L'enquête menée par cette association qui sillonne la France pour informer et prévenir ces risques chez les femmes montre que parmi les 173 femmes du panel prenant une contraception avec des estrogènes de synthèse, 61% d’entre elles (106) ont une contre-indication : âgées de plus de 35 ans, IMC supérieur à 30, tabagisme actif ou autres (migraine avec aura, diabète non contrôlé…)
Dès le premier trimestre, la grossesse demande une importante adaptation de l’organisme, avec particulièrement une augmentation du volume sanguin et du travail du muscle cardiaque, afin d’apporter tous les éléments nutritifs requis au placenta et au foetus. En outre, l’accouchement peut être assimilé à une véritable épreuve d’effort, à cause des poussées, mais également des contractions utérines, qui modifient fortement le débit sanguin. Ces modifications peuvent influer sur le statut cardiovasculaire de la future mère.
"Seulement 25% des femmes ont conscience d’un risque majoré pendant la grossesse", rappelle l’étude de la Fédération française de cardiologie.
D’autres pathologies, comme le syndrome des ovaires polykystiques ou l'endométriose, sont des facteurs de risque.

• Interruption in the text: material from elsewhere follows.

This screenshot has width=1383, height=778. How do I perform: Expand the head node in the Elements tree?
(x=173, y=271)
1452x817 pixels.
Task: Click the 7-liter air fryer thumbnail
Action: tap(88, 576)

"A cause de la surstimulation ovarienne, les femmes ayant eu recours à la procréation médicalement assistée (PMA) sont également plus vulnérables", ajoute Stéphane Manzo-Silberman, cardiologue à la Pitié-Salpêtrière.
Brigitte Raccah-Tebeka, gynécolo-endocrinologue à Paris et ambassadrice d’Agir pour le Cœur des Femmes.
Les modifications des facteurs de risque cardiovasculaire des femmes ménopausées sont bien connues comparativement aux femmes en activité génitale, comme l'explique Brigitte Raccah-Tebeka, gynécolo-endocrinologue à Paris et ambassadrice d'Agir pour le coeur des femmes.
"Il a été également montré qu’une ménopause précoce (et/ou chirurgicale) est associée à une mortalité globale plus élevée, et notamment d’origine cardiovasculaire", précise la docteure, qui se base sur une récente étude japonaise, particulière parce que "longitudinale, avec un suivi moyen de presque de 11 ans permettant de suivre des femmes initialement en préménopause qui deviennent ménopausées durant le suivi". Cette enquête porte sur 4 596 femmes, dont 263 sont devenues ménopausées pendant l’étude.
"Comparativement à l’évolution chez les hommes, ces femmes voyaient bon nombre de leurs paramètres métaboliques se détériorer de façon plus marquée statistiquement : plus forte augmentation du cholestérol total, du cholestérol LDL, des triglycérides, de l’acide urique, de l’hémoglobine et des enzymes hépatiques. En revanche, l’évolution de l’indice de masse corporelle, les pressions artérielles systoliques et diastoliques et l’hémoglobine glyquée évoluaient de la même manière que chez les hommes durant la période d’observation", précise Brigitte Raccah-Tebeka. Selon elle, l’arrivée de la ménopause doit être une étape clé chez la femme pour effectuer un dépistage systématique cardiovasculaire et métabolique.
Encore faut-il que les professionnels de santé fassent de la prévention auprès de celles qui n’entrent pas forcément dans la case des personnes à risque.
Anne-Hélène Pasco, 44 ans, a eu trois grossesses avec pré-éclampsie (hypertension artérielle), et quasiment aucun suivi particulier après les accouchements. "J’ai suivi un traitement uniquement après ma première grossesse pour régulariser ma tension mais on ne m’a jamais expliqué les implications à long terme de cette maladie, explique cette Rennaise à l'AFP. J’ai cherché les informations toute seule et j’ai découvert qu’il y avait un risque accru d’AVC et de problèmes cardiovasculaires", ajoute-t-elle.
Les maladies cardiovasculaires restent la 1ère cause de mortalité chez les femmes. Or, "dans 8 cas sur 10, l'entrée dans la maladie peut être évitée grâce à la prévention", rappelle Agir pour le cœur des femmes.